Em recente debate com a historiadora Lilia Schwarcz, respondendo a uma de suas perguntas, eu retornei a uma questão já tratada em meus dois livros mais recentes, “Tempo bom, tempo ruim” (2015) e “O que será” (2019): a relação profunda entre a subjetividade de LGBTQs e a homolesbotransfobia. Ou seja, desde a mais tenra infância, quando iniciamos e expressamos nossas primeiras identificações com as representações dos papéis de gênero atribuídos aos sexos biológicos, nós gays, lésbicas e trans somos submetidos a diferentes expressões da homofobia e/ou transfobia, começando pela sua expressão linguística: o xingamento, o insulto, a injúria: “viado, tome jeito de homem”, “sapatão, se comporte como mulher”.
Desse modo, a subjetividade de LGBTQs é inseparável dessa violência que a estrutura e lhe deixa com profundas feridas e traumas mais ou menos inconscientes.
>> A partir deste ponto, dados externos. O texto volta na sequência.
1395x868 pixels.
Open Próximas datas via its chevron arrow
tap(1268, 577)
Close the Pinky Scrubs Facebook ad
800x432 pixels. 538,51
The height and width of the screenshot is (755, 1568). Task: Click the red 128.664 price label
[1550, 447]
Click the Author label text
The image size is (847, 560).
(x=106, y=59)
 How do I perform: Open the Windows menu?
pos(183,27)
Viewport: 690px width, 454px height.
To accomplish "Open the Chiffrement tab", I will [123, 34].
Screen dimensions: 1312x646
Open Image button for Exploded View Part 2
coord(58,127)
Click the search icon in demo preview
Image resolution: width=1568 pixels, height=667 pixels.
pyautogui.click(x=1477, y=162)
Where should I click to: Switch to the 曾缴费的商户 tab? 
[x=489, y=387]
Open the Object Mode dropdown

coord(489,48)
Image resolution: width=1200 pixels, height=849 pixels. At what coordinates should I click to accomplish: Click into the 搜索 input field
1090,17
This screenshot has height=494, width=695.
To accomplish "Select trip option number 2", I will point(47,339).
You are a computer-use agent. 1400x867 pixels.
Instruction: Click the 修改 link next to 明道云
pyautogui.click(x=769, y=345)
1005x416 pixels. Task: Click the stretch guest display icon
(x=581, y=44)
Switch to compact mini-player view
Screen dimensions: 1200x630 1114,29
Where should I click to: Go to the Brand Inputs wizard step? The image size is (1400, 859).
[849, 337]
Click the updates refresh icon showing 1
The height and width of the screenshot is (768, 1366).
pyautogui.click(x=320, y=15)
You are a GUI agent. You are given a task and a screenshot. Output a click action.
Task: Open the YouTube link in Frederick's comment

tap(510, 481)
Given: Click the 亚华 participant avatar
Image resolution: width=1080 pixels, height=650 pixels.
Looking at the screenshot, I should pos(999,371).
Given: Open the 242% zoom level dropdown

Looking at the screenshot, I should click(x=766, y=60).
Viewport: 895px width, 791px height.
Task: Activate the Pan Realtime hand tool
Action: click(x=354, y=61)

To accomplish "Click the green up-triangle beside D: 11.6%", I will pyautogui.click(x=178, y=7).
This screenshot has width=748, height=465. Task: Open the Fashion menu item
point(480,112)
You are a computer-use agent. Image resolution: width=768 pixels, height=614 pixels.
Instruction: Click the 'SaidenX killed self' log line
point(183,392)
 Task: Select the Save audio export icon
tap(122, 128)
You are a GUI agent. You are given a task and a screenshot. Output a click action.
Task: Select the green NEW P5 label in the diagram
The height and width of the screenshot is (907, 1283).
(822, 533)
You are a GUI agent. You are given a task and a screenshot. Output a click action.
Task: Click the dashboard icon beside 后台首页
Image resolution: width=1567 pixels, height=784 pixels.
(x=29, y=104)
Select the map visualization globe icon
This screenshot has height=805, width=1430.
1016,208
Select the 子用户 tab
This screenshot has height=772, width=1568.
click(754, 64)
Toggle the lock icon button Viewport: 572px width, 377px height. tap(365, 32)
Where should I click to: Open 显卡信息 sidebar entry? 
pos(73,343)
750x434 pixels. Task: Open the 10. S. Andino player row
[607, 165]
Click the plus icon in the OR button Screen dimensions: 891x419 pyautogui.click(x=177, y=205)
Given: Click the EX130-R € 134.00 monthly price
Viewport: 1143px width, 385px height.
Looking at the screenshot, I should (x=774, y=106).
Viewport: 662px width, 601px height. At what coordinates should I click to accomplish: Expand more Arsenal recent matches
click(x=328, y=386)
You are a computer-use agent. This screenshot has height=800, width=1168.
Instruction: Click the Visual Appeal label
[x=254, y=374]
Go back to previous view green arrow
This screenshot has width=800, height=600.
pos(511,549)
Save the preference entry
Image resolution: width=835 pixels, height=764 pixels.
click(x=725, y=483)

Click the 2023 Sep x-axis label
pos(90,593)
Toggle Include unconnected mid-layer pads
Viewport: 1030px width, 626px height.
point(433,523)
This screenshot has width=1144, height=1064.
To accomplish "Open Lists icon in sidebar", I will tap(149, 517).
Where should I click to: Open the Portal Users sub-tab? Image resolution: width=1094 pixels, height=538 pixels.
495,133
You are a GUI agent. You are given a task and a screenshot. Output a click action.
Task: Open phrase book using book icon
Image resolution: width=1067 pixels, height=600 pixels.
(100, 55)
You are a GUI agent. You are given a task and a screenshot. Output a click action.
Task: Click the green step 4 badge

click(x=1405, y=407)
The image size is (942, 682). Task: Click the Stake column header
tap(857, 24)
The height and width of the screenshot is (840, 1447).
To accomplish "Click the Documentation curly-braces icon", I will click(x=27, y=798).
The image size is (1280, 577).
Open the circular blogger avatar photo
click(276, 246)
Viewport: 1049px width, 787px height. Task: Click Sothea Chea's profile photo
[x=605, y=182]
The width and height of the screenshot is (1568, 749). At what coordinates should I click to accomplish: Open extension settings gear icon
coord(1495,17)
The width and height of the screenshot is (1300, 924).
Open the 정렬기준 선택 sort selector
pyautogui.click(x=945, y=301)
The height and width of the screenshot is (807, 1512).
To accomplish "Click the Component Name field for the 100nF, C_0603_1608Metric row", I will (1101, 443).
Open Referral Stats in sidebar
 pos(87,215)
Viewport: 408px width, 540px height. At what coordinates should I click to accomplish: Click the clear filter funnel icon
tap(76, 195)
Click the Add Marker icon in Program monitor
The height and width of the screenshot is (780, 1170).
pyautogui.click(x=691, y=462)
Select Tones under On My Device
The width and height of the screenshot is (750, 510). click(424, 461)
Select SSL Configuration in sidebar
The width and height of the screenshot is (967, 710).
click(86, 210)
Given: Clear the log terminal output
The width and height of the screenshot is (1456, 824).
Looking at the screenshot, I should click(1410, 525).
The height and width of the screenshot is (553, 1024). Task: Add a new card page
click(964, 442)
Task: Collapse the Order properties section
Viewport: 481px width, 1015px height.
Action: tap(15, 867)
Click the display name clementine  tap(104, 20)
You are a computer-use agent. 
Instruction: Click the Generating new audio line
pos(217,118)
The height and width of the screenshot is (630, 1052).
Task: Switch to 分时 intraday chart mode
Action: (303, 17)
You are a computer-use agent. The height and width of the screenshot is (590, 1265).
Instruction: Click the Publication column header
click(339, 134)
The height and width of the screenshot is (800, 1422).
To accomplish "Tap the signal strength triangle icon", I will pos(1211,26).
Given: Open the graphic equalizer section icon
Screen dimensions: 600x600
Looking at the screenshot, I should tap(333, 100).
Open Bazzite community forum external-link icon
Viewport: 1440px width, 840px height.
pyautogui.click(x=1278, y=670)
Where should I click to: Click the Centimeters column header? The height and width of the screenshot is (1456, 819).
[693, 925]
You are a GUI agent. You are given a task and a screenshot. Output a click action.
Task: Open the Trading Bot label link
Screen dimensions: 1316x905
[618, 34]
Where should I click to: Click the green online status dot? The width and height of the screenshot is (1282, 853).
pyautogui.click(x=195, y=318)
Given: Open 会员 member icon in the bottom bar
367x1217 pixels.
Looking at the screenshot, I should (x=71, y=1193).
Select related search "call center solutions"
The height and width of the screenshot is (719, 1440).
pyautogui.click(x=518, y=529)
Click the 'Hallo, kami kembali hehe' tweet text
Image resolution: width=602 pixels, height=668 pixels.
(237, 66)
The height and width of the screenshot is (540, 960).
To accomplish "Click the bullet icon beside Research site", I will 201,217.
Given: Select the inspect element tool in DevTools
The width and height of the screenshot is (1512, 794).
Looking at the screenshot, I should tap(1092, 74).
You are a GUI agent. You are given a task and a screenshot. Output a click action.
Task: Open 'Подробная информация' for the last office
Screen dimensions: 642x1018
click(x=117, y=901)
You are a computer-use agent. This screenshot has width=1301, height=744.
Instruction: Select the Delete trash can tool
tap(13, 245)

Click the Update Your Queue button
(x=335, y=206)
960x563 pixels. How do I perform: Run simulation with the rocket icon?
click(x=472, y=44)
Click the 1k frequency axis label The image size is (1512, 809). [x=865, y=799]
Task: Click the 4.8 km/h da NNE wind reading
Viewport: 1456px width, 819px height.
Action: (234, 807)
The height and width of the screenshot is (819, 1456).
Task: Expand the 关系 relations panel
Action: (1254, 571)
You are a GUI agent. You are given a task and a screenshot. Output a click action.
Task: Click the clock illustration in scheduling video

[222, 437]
A mais graves dessas feridas são a vergonha e o ódio de si, e, por conseguinte, a vergonha e ódio daqueles que são como você.
Como toda psique quer sobreviver, gays, lésbicas e pessoas trans recorrem primeiro inconscientemente e, depois, conscientemente a diferentes recursos para se protegerem dessa violência que não cessa e que opera em dois sentidos: de fora para dentro e de dentro para fora. O mais comum desses recursos é o armário.
Na conversa com Schwarcz, eu citei o brilhante livro de Eve Kosofsky Sedgwick, “Epistemologia do armário”, em que a feminista diz que mesmo o mais orgulhoso e ativista de nós LGBTQs vai estar, até o fim de sua vida, marcado pela experiência de um dia ter estado no armário.
Outro recurso de sobrevivência é o enquadramento nas normas da sociedade heterossexista, incluindo aí o “straight acting” ou a imitação dos heteros, sendo a heterossexualidade, nessa economia psíquica, tomada como um modelo desejável inclusive em termos de libido sexual (daí haver tanto gay no Grindr querendo gays que “não sejam afeminados” ou “sejam machos). Os que conseguem se metamorfosear dessa forma; os que conseguem apagar ou esconder bem os traços identificáveis de sua homossexualidade - sua afeminação (no caso dos gays) ou masculinização (no caso das lésbicas) - quase sempre têm um comportamento elitista e discriminatório em relação aos que não conseguem esse feito e aos que não desejam fazê-lo. Buscam se distinguir destes; tratam-nos como inferiores, e, claro, são recompensados pela sociedade heterossexista com elogios e “aceitação”: “Você é gay mas nem parece, parabéns!”; “Nossa, você é tão feminina, jamais diria que você era lésbica!”. Elogios quase sempre acompanhados do desprezo às “bichas afeminadas” e “sapatões masculinizadas”.